The cold and flu season has officially descended upon us. Everyone, everywhere is getting sick. To my dismay, I have been sick twice in the last few months–it hasn’t been fun. Making matters worse for me is that cancer and chemotherapy treatments have left me with a weak immune system. This means I am more susceptible to catching a cold, the flu or anything else going around.
As such, I have a major pet peeve; people who don’t cover their mouth when they cough or sneeze. People who don’t stay at home when they are sick. People who don’t seem to care about the health of others. I see it everywhere.
By people, I mean adults. Adults who should know better.
According to the CDC
Flu viruses are thought to spread mainly from person to person through droplets made when people with the flu cough, sneeze, or talk. Flu viruses also may spread when people touch something with flu virus on it and then touch their mouth, eyes, or nose.

◆ **Information provided**:

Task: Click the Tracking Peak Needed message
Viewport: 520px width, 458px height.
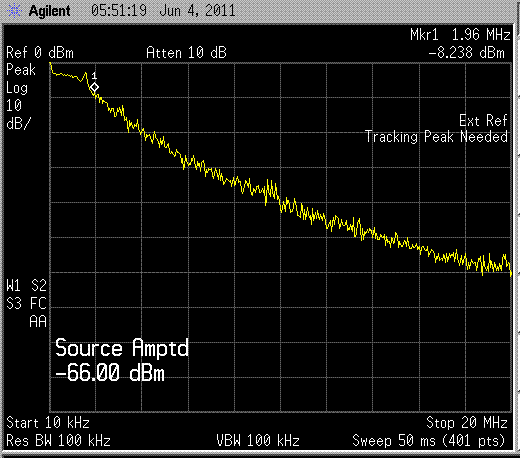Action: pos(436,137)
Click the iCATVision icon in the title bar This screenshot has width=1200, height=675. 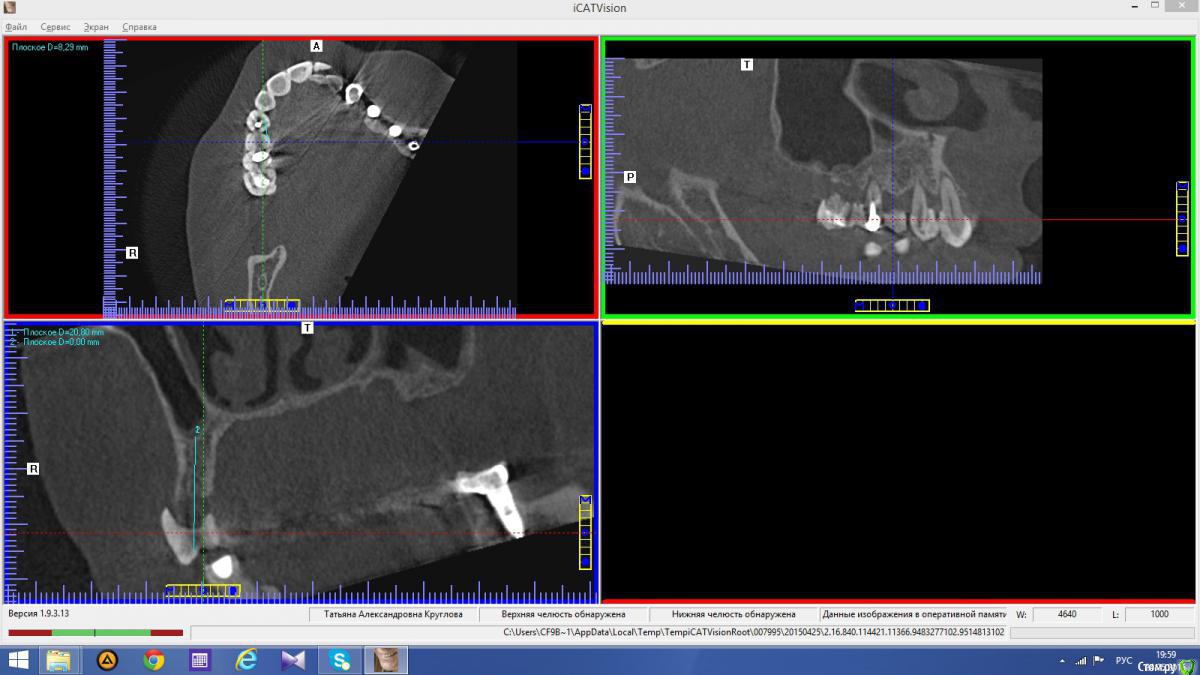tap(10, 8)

---

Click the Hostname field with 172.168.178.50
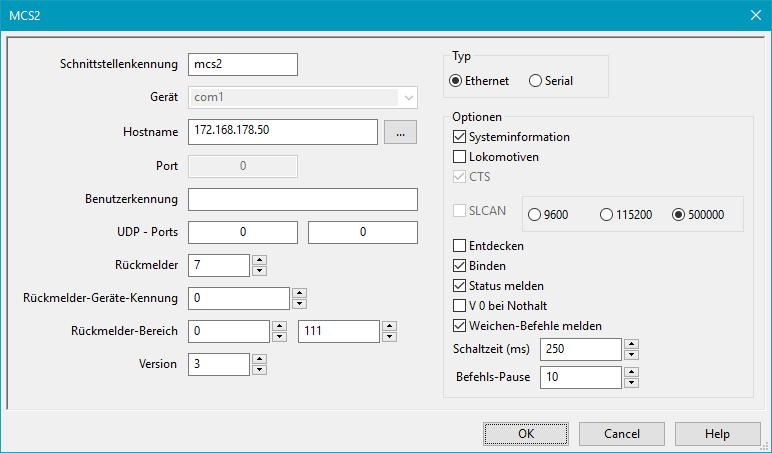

◆ **Problem statement**:
List the behaviors the writer of the cold and flu season text names as a pet peeve. The records have nothing to do with the text about cold and flu season.

◆ **Answer box**:
- Not covering their mouth when they cough or sneeze
- Not staying at home when they are sick
- Not seeming to care about the health of others